I didn't agree with her. There is just some¬thing about being under thirty and thinking that it is your fault you don't have children. I looked up just in time to see the older man approaching the empty seat beside me; Lucky me.
"Hi," He said quietly. I nodded. He settled himself in and sat beside me. "Don't you just hate sitting in these waiting rooms? All these men, and knowing that 99% of them have Problems. It's sort of sad, don't you think?" I just looked and nodded ever so slightly. I didn't want to give away my secret. The old man continued.

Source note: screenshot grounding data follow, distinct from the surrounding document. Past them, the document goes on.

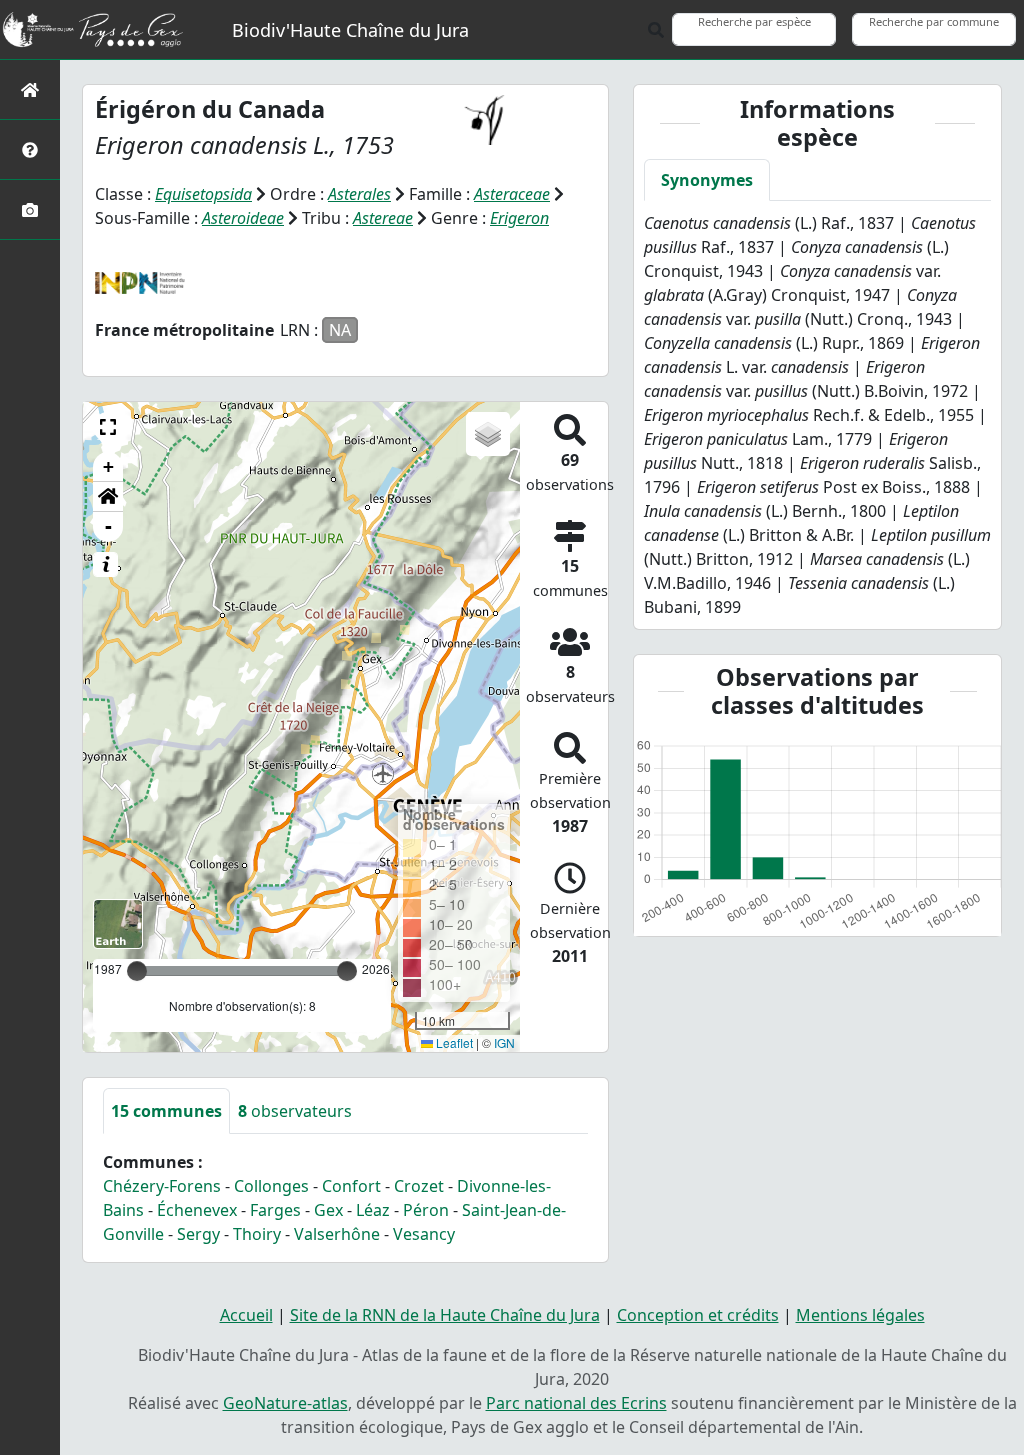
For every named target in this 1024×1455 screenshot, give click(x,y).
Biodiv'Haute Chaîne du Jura (350, 30)
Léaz (373, 1210)
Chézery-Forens (162, 1186)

"Me, on the other hand, If I could help them I would. Lord knows a man with six kids must be doing something right. If it weren't for that stupid doctor, I would only have five." I must have looked lost. On seeing my expression, the man elaborated.
"You see, two years ago the doctor gave me a vasectomy. Next week, my youngest daughter will celebrate her first birthday. I Plan on suing the pants off him.
"What are you here for?" He asked.
"Checkup." I lied. As fate would have it, the nurse called my name at that moment. I got up and went into the hallway on the other side of the door. Following the nurse down the hall, we stopped at a large microscope where the doctor was looking at something. He looked up.
"Would you like to see?" He asked. "This is your sperm." I looked in the microscope. I saw thousands of tiny creatures swimming all around. I was unimpressed. We followed the doctor into his office.
"I have good news. I think we can help you." He said as he circled the desk and sat down. He put his elbows on the desk and interlocked his fingers. Resting his chin on his fingers he looked at us as if he were forming a question in his mind. After a long silence, he spoke. "There is nothing physically wrong with you."
"Then what is the problem?" I asked.
"I'll have to ask you a few more questions, but I am reasonably sure of the problem. What kind of undergarments do you wear?"
"Beg pardon?" I asked.
"What kind of underthings..pants do you wear? Are they jockey shorts or boxer?"
"Jockey shorts. Look, I don't see what this has to do with my problem."
"You will understand in time but you must have patience. I want you to start wearing boxer shorts. Jockey shorts tend to cause heat and moisture. This will cause the sperm to die.
"Also you and your wife are trying too hard. You must not do this. Every other day when your wife is ovulating should be plenty."
"I just don't understand how this will help us." I said, not that I wasn’t glad for the respite. I was confused that it could take so much time and money and that the answer would be so simple. Surely there had to be another reason.
"Sir, you must believe me when I tell you. It is not so complicated. Trust me and soon you will be able to hold that little baby that you want so much." He stood up as if he were through.
As difficult as it was to believe, we were willing to try anything. My wife went out and bought me three dozen pairs of boxer shorts. Though, I felt a little strange with my undershorts around my knees, it was a small price to pay in order to become a parent.
As unbelieving as I was at the start, you can imagine how astounded I was when my wife called and told me the good news. Almost one month to the day from our last visit with the doctor. I received a call from my wife at work. After five years we were finally going to have a child.
As I look back now, I cannot begin to understand how things seem to work out. People who want no children seem to be able to have more than they can handle and people who really want children have the hardest time. It just doesn't seem fair.
Our daughter will be twenty-two this year and one thing is certain. Seeing as we had to wait so long, we seemed to have really enjoyed our daughter’s presence more than if we had had no problems.